Alkohol am Nachmittag: grobe Fahrlässigkeit!

Ein recht interessantes Urteil zum Thema Alkohol am Nachmittag (15 bis 19 Uhr) hat das Amtsgericht Dippoldiswalde am 18.9.13 gefällt (A.Z.: 1 C 270/13). Der Kläger begehrte nach einem Verkehrsunfall Zahlung von seiner Vollkaskoversicherung, nachdem ihn – so seine Behauptung – beim Durchfahren einer Linkskurve ein Fahrzeug, welches gegen das Rechtsfahrgebot verstoßen habe und somit auf der Fahrspur des Klägers diesem entgegen kam, zu einem Ausweichmanöver gezwungen habe. Er habe eine Kollision nur durch Ausweichen nach rechts vermeiden können. Danach sei er nach rechts von der Fahrbahn abgekommen. Der Kläger behauptete weiterhin, seine Alkoholisierung habe sich auf den Unfall nicht ausgewirkt. Dies habe mit dem Unfall nichts zu tun. Dennoch kürzte der Versicherer seine Leistungen, und zwar aus folgendem Grund:

Tatsächlich hatte der Kläger nämlich in der Zeit von 15.30 Uhr bis 19.15 Uhr drei oder vier große Bier getrunken, wie die Beweisaufnahme ergeben hatte. Direkt im Anschluss an das letzte Bier hatte der Kläger die verhängnisvolle Fahrt angetreten.

Der Alkoholgenuss hatte zunächst strafrechtliche Konsequenzen: wegen fahrlässiger Trunkenheit im Verkehr wurde er zu einer Geldstrafe von 25 Tagessätzen zu je 50,- Euro verurteilt.
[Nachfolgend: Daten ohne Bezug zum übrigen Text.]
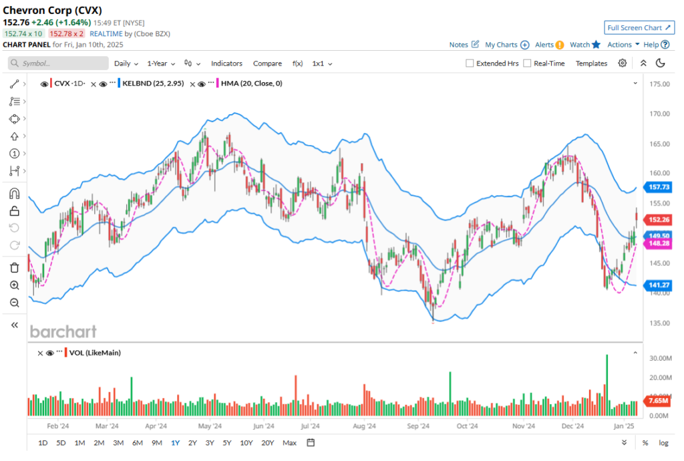Select the 6M time range
Image resolution: width=684 pixels, height=461 pixels.
137,442
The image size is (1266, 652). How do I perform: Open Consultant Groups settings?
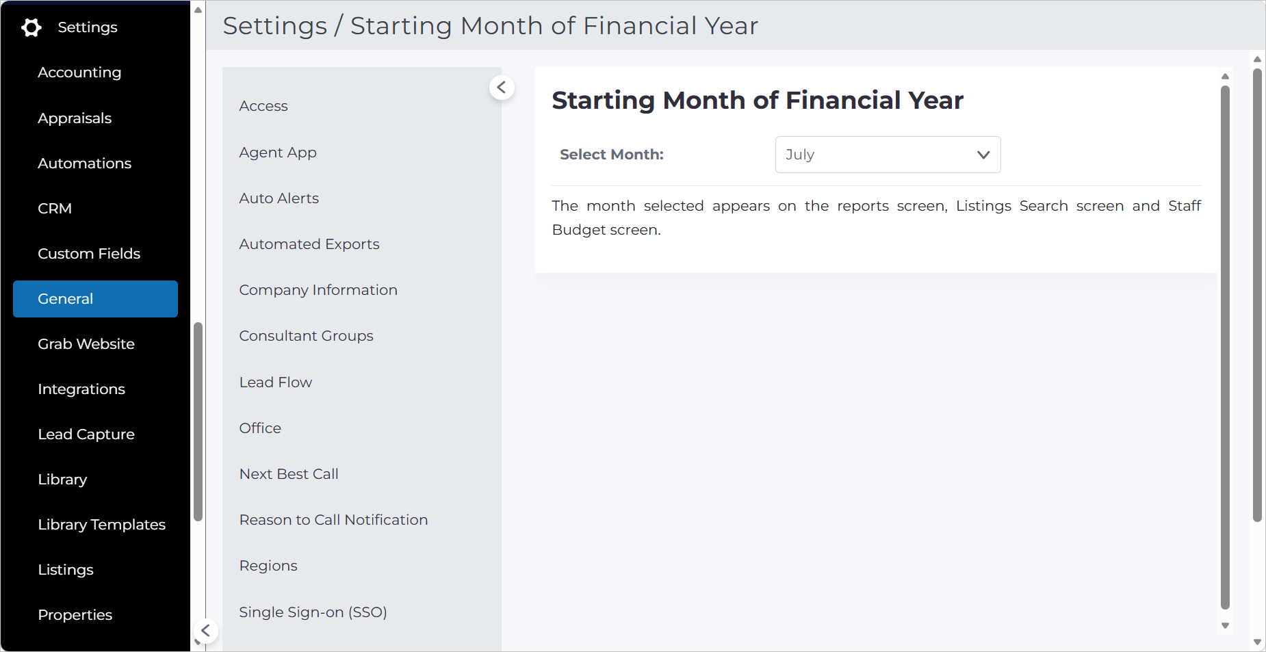[307, 336]
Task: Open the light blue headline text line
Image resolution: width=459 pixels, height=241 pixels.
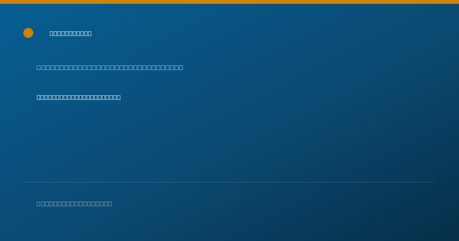Action: pos(110,68)
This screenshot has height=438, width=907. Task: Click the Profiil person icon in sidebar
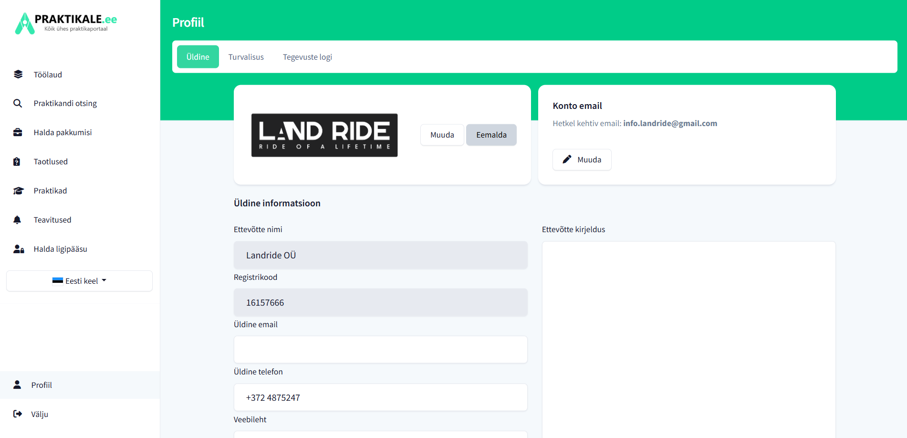point(17,385)
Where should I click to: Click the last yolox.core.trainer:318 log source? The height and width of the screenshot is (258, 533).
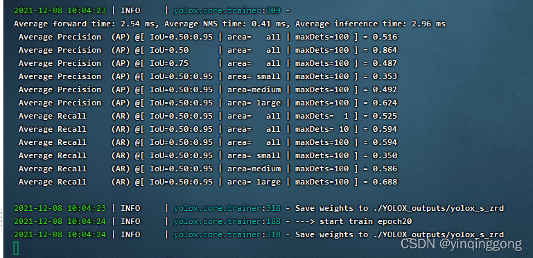point(227,234)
Eine Sperrfrist für die Wiedererteilung der Fahrerlaubnis wurde auf weitere drei Monate festgesetzt, damit waren es insgesamt knapp neun Monate, die der Kläger auf seine Fahrerlaubnis verzichten musste. Aber dies war nur das Randgeschehen für die hier interessierende Rechtsfrage.

Die Umstände der Trunkenheitsfahrt wirkten sich nämlich auch auf die Abrechnung mit der Vollkaskoversicherung aus. Diese war der Auffassung, dass vorliegend eine sogenannte relative Fahruntüchtigkeit vorgelegen habe. Denn die Rückrechnung des Blutalkoholwertes führe zu einer Konzentration von 1,07 Promille Alkohol im Blut. Und da der Kläger nicht habe beweisen können, dass ihn ein anderes Fahrzeug (also der ominöse Entgegenkommer) von der Fahrbahn abgedrängt hat, müsse es bei dem Abkommen von der Fahrbahn durch den Kläger zu einem alkoholbedingten Fahrfehler gekommen sein. Eine Fremdeinwirkung sei eben nicht nachgewiesen, womit es bei dem Anscheinsbeweis verbleibe, dass der Kläger das Abkommen von der Fahrbahn selber verschuldet habe. Dieser Fahrfehler im Zusammenspiel mit der Blutalkoholkonzentration von 1,07 Promille führe zu der Annahme von relativer Fahruntüchtigkeit.

Und nun zu den Folgen in diesem Zivilrechtsstreit. Hier ging es ja gar nicht mehr um die Frage der Strafbarkeit, sondern um die Frage, in wie weit die Vollkaskoversicherung die Zahlungen an den Kläger kürzen durfte. Antwort: um 70%, nach Auffassung des Amtsgerichts Dippoldiswalde. Das Trinkverhalten des Klägers im Zusammenhang mit dem Fahrfehler rechtfertige eine solche Kürzung. Die Versicherung hatte zuvor eine Kürzung um 80% gefordert. Nun muss sich der Kläger also mit Zahlungen von (immerhin) 30% seiner Schadenssumme zufrieden geben.